* [PROBLEM]:
Filter the records below down to lines containing "file".

* [EXCERPTED RECORDS]:
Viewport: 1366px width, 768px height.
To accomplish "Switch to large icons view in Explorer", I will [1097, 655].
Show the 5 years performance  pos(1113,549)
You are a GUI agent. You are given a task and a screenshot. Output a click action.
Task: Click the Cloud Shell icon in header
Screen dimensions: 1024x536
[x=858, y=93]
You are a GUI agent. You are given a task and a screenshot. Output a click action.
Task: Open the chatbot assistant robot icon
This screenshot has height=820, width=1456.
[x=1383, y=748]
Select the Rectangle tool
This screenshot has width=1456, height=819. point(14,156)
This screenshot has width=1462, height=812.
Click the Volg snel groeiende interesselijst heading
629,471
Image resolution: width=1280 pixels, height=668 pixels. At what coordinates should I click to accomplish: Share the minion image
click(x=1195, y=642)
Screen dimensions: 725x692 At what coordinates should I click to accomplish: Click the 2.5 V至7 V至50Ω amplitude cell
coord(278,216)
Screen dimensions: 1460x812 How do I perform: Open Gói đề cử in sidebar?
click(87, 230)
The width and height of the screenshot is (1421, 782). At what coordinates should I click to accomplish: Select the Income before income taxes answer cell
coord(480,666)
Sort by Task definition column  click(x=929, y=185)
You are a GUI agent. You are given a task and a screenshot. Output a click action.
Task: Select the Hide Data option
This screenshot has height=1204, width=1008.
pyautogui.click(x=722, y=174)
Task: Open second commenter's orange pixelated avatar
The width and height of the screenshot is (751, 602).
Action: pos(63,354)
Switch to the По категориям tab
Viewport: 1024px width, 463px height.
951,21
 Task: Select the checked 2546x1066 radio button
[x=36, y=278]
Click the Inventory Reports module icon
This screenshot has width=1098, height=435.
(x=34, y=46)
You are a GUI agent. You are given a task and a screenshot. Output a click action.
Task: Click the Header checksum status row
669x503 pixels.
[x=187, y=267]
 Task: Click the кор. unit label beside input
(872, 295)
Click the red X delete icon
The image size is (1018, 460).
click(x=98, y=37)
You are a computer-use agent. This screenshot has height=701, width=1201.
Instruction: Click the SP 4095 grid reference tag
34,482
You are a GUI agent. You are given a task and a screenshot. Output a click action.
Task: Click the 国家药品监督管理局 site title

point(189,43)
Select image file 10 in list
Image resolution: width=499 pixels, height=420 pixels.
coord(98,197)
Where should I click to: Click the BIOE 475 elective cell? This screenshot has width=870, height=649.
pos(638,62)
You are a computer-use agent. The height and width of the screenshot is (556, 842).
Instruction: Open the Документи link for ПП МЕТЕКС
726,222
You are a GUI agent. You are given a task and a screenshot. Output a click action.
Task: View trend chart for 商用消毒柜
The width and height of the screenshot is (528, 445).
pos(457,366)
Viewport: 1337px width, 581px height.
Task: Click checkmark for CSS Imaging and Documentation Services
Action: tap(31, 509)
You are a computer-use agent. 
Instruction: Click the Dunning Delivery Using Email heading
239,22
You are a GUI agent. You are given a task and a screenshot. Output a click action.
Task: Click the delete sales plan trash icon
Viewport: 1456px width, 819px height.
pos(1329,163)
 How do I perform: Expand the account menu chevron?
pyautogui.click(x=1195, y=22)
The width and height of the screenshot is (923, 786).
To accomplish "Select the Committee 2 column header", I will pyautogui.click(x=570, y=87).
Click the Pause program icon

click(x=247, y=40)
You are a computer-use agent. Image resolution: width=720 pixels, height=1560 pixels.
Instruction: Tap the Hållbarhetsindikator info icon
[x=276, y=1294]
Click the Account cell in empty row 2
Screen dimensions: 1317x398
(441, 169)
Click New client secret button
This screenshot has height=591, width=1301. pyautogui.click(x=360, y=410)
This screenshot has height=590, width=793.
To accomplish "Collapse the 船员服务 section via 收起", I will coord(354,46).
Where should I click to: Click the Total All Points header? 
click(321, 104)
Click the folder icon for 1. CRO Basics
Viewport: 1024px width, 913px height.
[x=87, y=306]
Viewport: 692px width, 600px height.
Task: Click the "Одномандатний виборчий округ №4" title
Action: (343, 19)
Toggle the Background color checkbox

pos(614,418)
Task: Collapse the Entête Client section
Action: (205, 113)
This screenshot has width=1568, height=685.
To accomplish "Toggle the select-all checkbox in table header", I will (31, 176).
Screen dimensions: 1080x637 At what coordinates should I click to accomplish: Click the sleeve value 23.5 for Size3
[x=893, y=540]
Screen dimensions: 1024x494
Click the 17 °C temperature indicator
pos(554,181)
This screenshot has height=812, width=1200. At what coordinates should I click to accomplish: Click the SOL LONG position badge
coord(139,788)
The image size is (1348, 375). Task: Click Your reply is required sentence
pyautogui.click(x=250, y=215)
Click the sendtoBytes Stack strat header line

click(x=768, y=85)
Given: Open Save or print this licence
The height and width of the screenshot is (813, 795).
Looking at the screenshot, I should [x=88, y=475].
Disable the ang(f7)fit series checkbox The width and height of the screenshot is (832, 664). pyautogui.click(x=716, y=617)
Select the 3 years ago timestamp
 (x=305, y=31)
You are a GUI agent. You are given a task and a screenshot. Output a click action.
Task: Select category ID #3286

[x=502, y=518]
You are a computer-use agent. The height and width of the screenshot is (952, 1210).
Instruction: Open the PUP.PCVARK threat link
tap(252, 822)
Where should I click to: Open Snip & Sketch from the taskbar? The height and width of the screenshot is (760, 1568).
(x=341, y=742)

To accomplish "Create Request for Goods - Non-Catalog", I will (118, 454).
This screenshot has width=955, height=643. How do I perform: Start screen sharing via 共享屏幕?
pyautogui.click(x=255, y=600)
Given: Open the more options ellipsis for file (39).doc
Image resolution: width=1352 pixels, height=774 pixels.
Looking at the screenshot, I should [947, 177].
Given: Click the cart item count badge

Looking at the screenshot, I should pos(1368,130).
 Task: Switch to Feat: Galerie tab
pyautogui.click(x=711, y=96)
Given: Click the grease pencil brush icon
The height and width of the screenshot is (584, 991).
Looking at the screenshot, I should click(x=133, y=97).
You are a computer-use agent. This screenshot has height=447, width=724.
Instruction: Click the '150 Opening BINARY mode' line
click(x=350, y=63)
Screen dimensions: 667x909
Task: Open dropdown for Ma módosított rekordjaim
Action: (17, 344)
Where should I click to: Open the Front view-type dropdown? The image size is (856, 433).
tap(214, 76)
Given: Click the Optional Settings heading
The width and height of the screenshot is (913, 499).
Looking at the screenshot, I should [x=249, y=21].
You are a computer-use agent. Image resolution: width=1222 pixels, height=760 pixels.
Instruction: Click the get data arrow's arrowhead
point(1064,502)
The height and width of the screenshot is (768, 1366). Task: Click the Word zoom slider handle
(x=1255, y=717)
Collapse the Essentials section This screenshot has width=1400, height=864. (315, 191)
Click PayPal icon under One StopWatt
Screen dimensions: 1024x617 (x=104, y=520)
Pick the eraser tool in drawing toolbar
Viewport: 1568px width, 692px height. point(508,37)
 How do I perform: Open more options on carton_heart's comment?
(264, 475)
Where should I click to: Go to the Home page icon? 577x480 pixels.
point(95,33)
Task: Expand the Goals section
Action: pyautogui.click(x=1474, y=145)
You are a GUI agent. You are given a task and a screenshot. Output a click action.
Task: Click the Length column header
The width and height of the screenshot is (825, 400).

* [WRITTEN REPLY]:
Select image file 10 in list
Given: Open the more options ellipsis for file (39).doc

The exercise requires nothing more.